Within the entries below, find the portion that opens with the line containing "[button] (10, 32)" and closes with the line containing "3 hvězdičky [tab] (58, 1854)". Retype that portion exactly and only.

* _Exercise materials_
------------------------------------------------------------

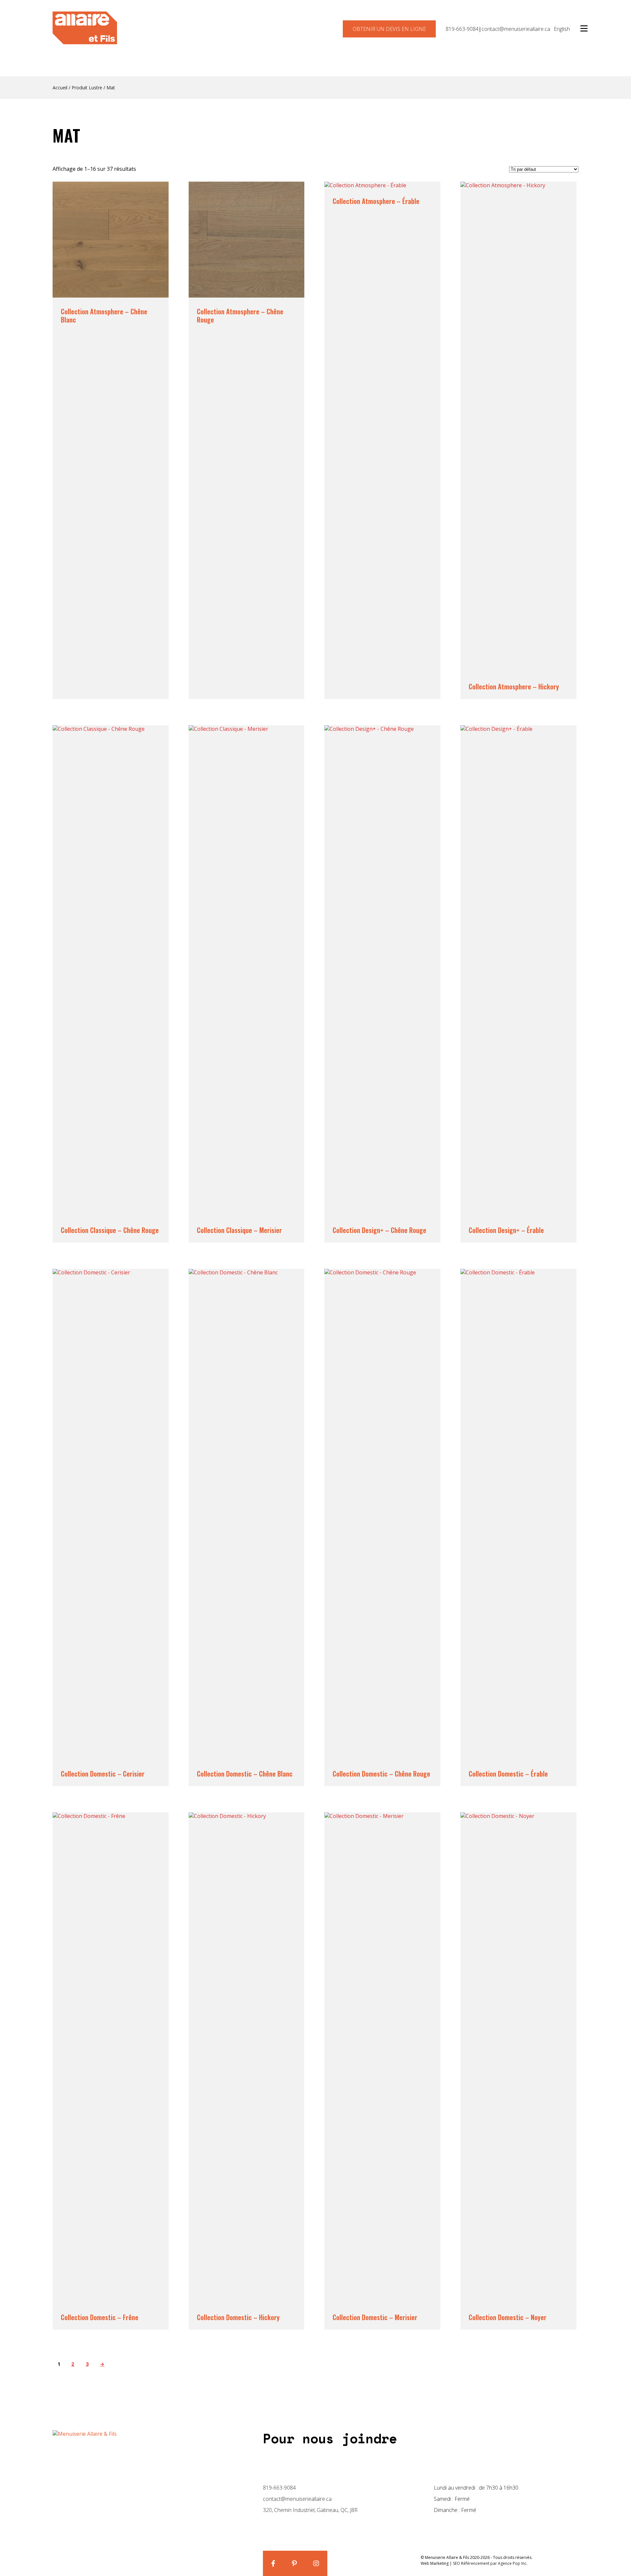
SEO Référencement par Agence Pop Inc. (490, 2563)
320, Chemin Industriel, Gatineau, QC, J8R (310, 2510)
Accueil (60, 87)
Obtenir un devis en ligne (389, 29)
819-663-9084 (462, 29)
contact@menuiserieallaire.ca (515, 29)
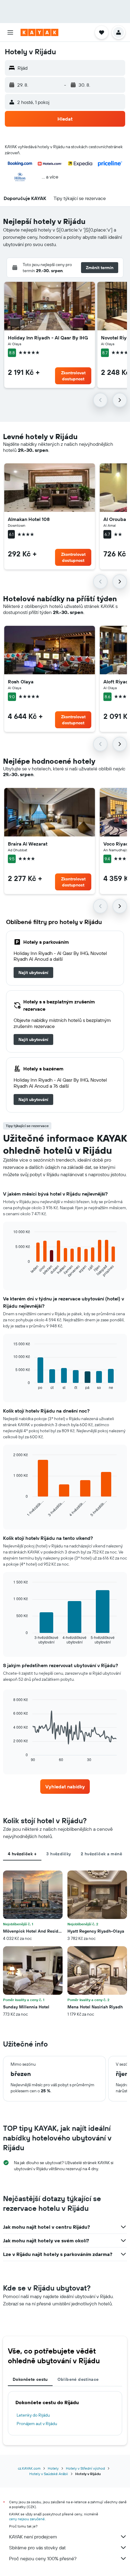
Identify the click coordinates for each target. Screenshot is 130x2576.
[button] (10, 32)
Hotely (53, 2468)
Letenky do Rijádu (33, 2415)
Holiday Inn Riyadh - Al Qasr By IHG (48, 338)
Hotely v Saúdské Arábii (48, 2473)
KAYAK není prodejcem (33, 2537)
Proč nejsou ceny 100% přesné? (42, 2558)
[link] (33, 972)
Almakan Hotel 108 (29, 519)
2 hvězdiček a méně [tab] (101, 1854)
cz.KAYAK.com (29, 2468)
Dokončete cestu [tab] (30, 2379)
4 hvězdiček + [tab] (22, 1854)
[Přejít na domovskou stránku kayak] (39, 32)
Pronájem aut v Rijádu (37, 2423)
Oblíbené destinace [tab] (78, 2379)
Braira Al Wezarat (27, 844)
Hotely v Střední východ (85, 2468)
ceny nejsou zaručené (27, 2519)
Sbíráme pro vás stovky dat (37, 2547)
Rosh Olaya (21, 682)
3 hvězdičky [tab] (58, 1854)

------------------------------------------------------------

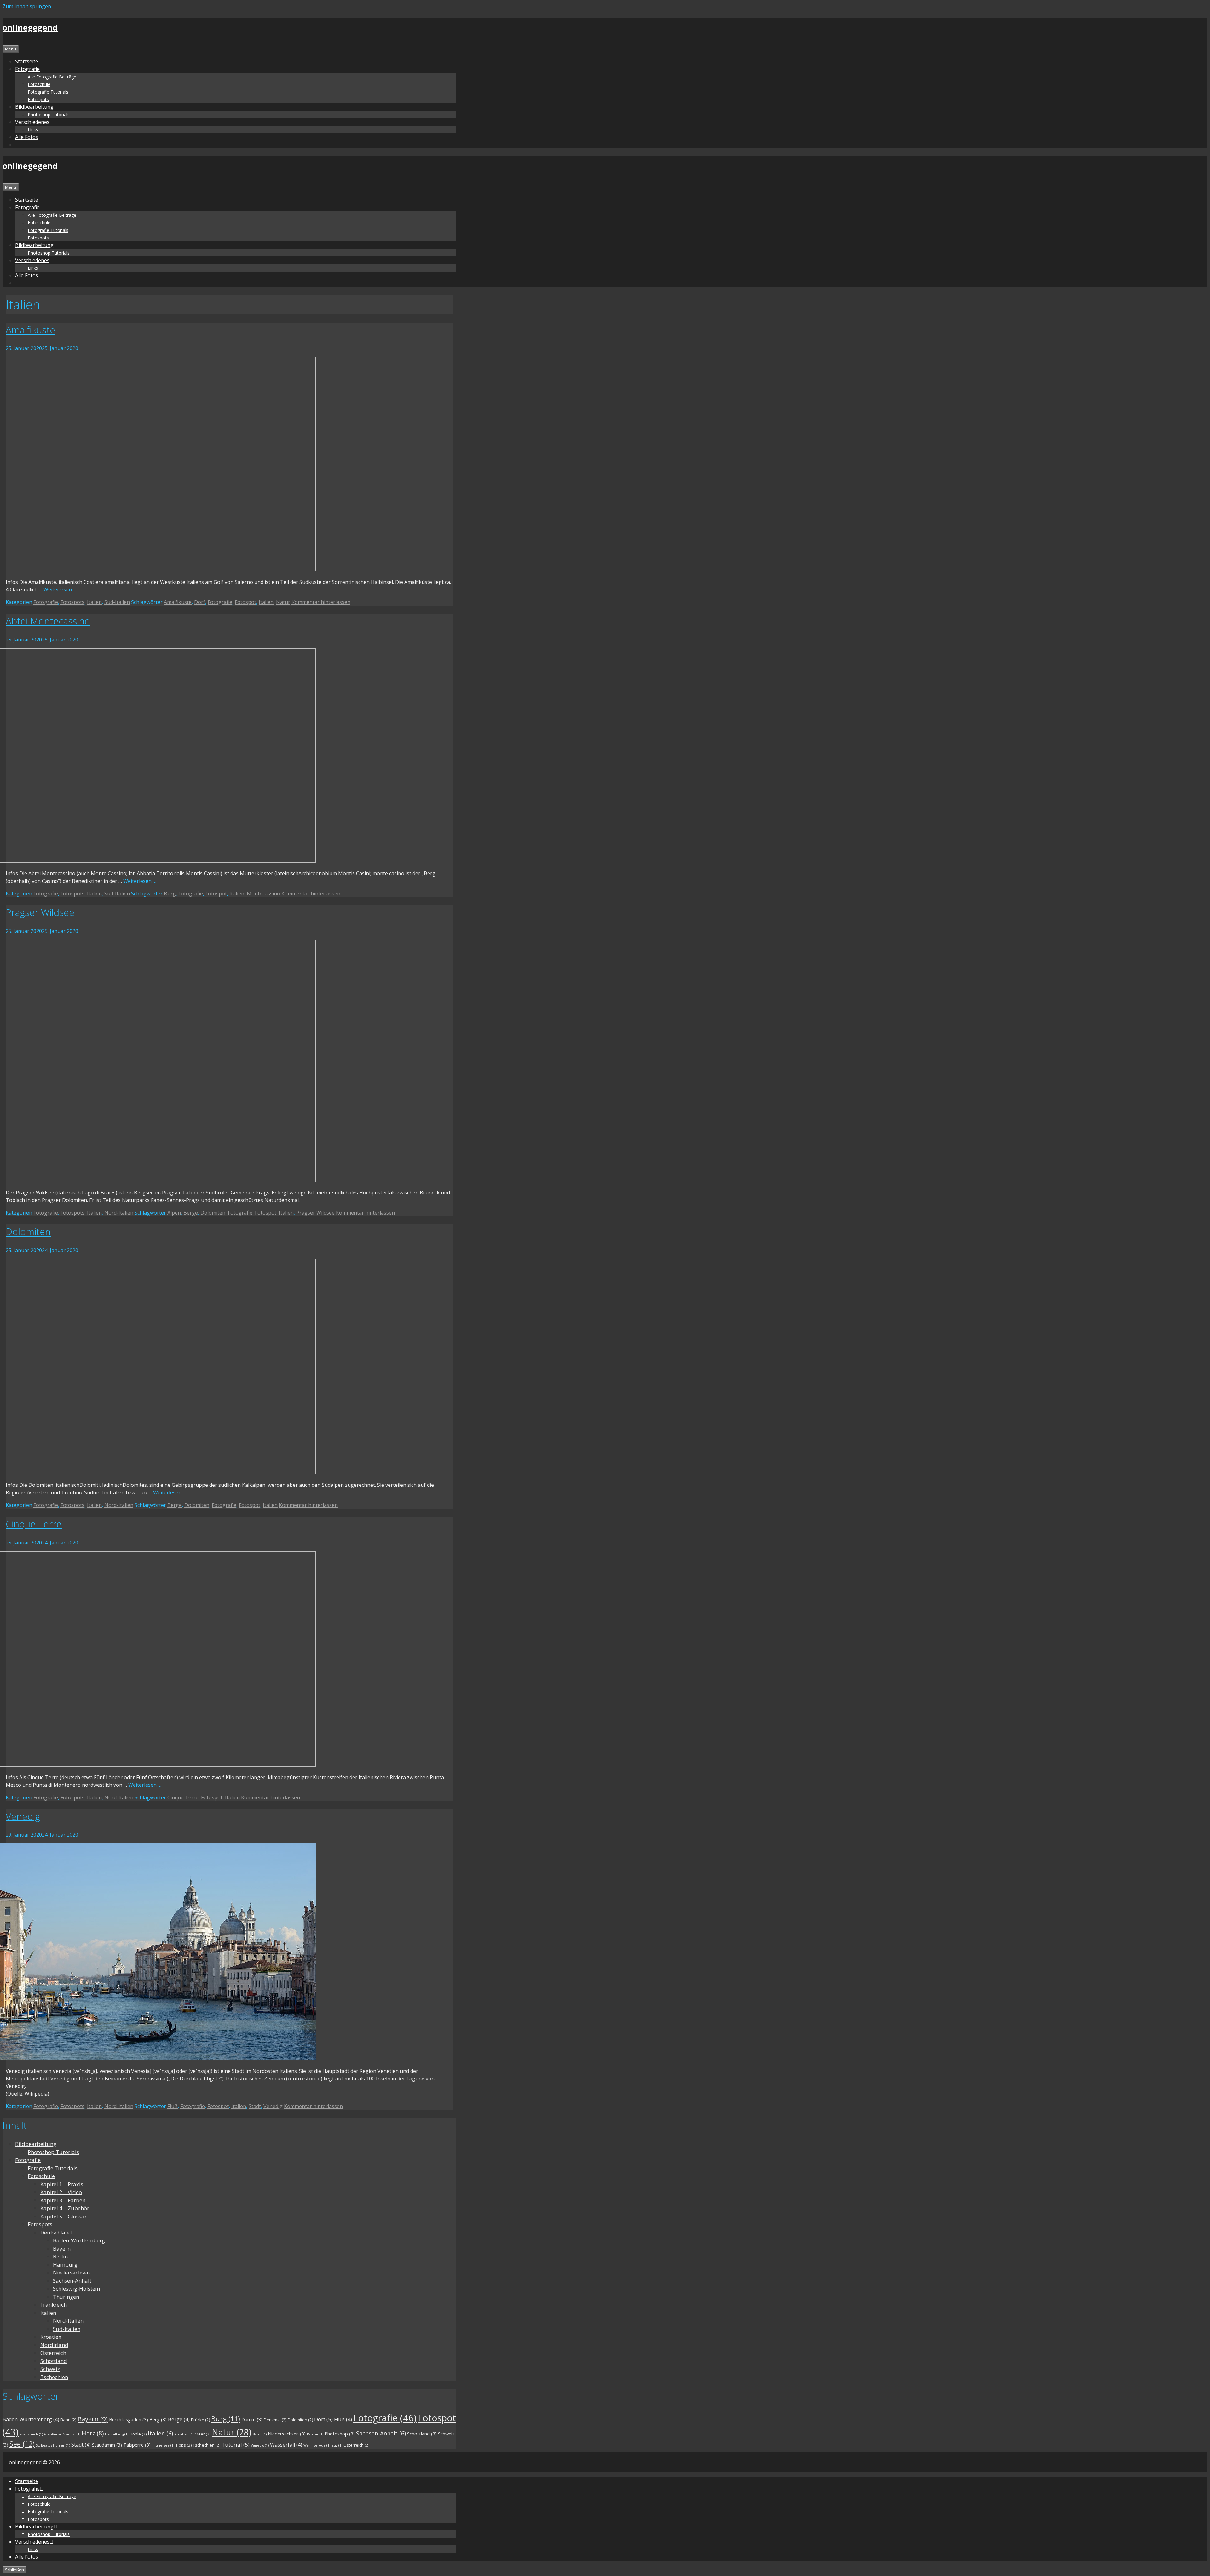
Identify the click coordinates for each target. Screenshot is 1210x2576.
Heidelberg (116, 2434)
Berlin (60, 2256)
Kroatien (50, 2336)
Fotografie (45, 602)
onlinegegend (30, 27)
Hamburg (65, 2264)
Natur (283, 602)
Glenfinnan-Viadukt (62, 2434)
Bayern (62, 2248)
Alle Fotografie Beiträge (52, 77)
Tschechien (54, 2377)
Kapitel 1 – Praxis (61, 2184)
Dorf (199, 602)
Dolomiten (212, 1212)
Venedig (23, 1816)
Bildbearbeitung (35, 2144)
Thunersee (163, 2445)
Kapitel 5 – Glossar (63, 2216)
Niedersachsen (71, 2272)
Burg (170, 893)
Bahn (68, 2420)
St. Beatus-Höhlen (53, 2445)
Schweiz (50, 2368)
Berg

------------------------------------------------------------

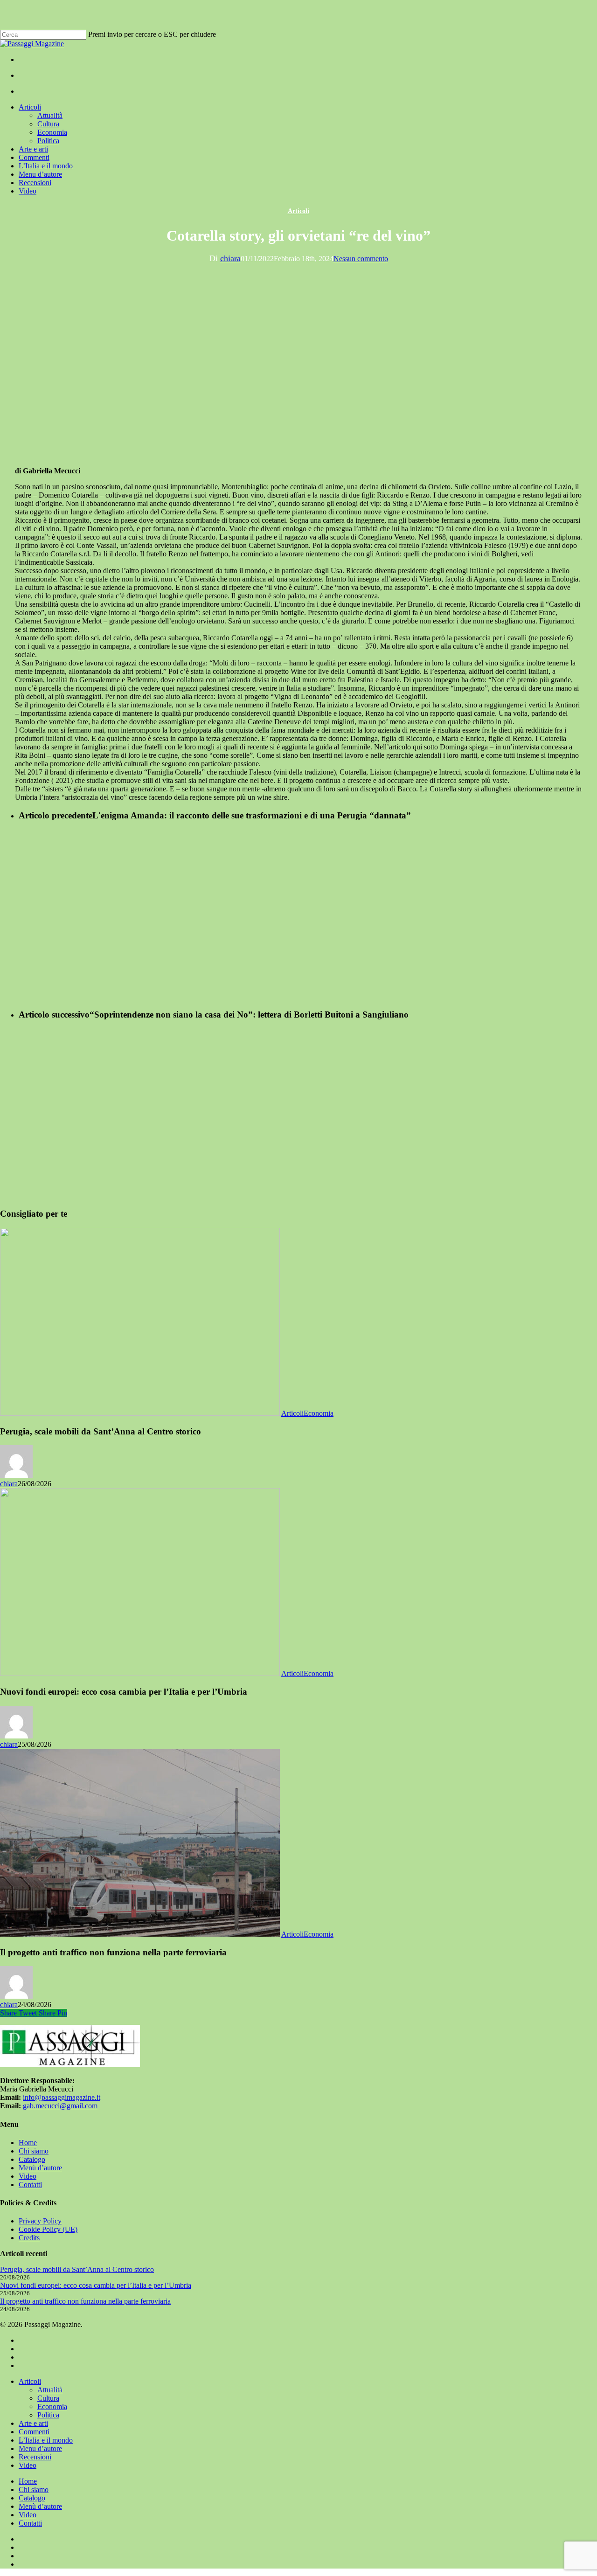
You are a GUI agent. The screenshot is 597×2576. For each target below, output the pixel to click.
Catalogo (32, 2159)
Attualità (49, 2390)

------------------------------------------------------------

* _Written solution_
[button] (10, 32)
Hotely (53, 2468)
Letenky do Rijádu (33, 2415)
Holiday Inn Riyadh - Al Qasr By IHG (48, 338)
Hotely v Saúdské Arábii (48, 2473)
KAYAK není prodejcem (33, 2537)
Proč nejsou ceny 100% přesné? (42, 2558)
[link] (33, 972)
Almakan Hotel 108 (29, 519)
2 hvězdiček a méně [tab] (101, 1854)
cz.KAYAK.com (29, 2468)
Dokončete cestu [tab] (30, 2379)
4 hvězdiček + [tab] (22, 1854)
[Přejít na domovskou stránku kayak] (39, 32)
Pronájem aut v Rijádu (37, 2423)
Oblíbené destinace [tab] (78, 2379)
Braira Al Wezarat (27, 844)
Hotely v Střední východ (85, 2468)
ceny nejsou zaručené (27, 2519)
Sbíráme pro vás stovky dat (37, 2547)
Rosh Olaya (21, 682)
3 hvězdičky [tab] (58, 1854)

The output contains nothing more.